**Information supplied:**
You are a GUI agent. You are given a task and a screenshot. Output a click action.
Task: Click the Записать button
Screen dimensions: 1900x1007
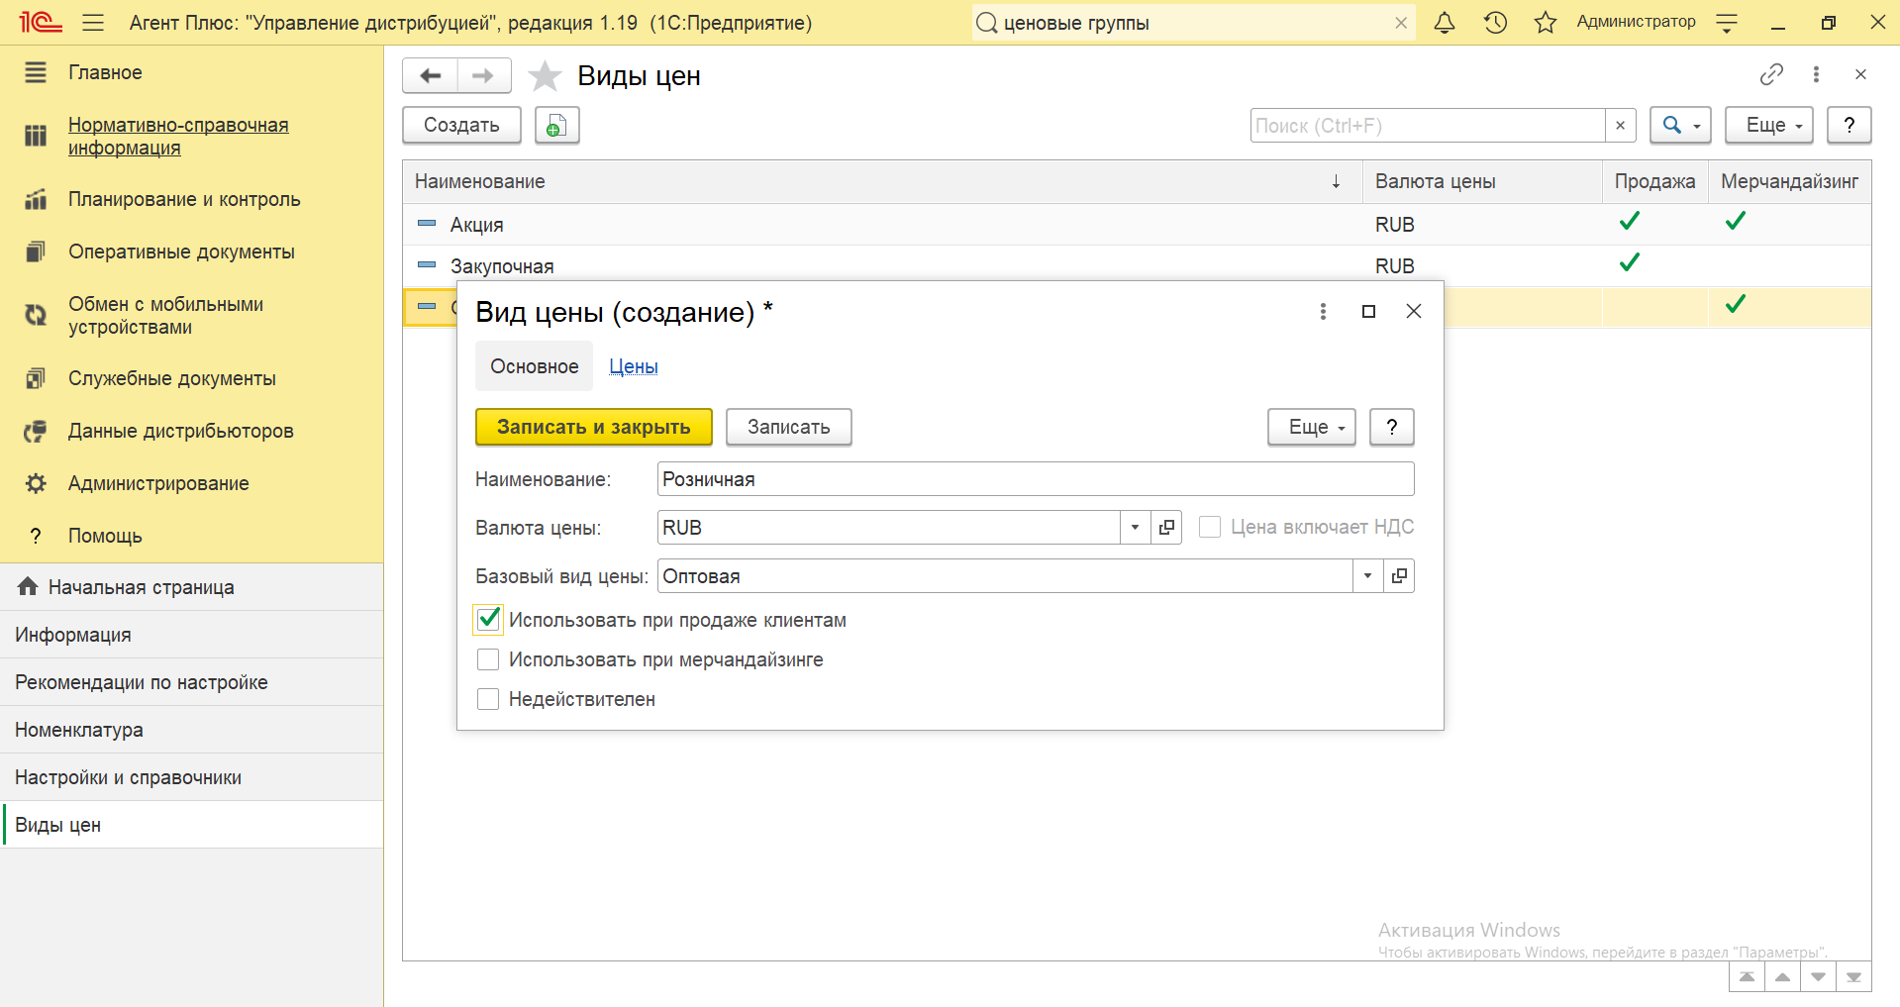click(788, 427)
---
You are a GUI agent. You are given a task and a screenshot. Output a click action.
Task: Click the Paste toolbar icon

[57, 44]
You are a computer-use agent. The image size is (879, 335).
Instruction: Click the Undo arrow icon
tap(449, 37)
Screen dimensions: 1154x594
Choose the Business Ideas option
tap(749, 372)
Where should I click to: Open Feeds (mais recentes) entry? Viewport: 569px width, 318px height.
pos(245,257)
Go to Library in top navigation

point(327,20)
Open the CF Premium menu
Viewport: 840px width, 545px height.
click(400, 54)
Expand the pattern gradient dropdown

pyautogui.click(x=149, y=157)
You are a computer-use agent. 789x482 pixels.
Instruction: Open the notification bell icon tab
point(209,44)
...
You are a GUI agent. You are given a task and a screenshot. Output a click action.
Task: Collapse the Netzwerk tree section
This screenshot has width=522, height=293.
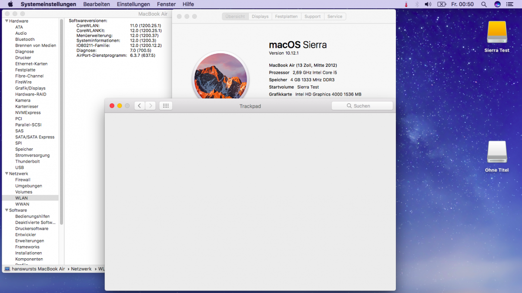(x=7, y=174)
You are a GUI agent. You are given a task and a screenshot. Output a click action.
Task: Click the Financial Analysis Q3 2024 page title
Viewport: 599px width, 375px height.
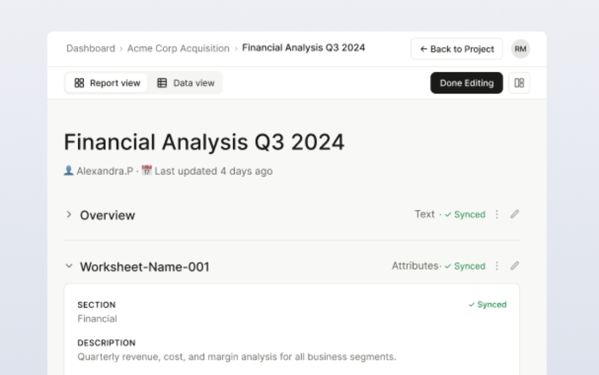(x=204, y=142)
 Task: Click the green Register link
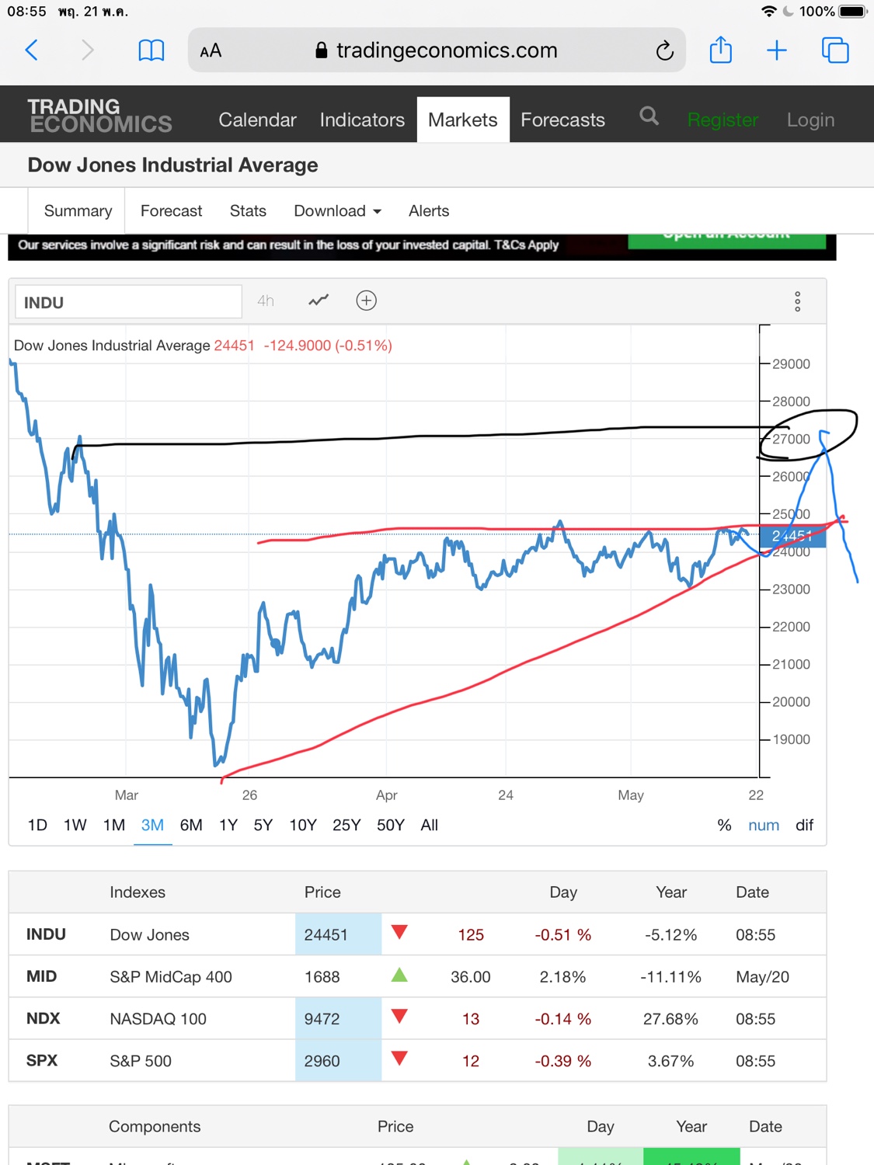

**Problem:**
Look above for the line with "Task: Collapse the Netzwerk tree section" and the line with "Task: Click the green Register link", then copy them and all lines in between exactly as written, and only those, without any pictures.

**Solution for this task:**
Task: Collapse the Netzwerk tree section
This screenshot has width=522, height=293.
(x=7, y=174)
You are a GUI agent. You are given a task and a screenshot. Output a click action.
Task: Click the Financial Analysis Q3 2024 page title
Viewport: 599px width, 375px height.
(x=204, y=142)
 Task: Click the green Register link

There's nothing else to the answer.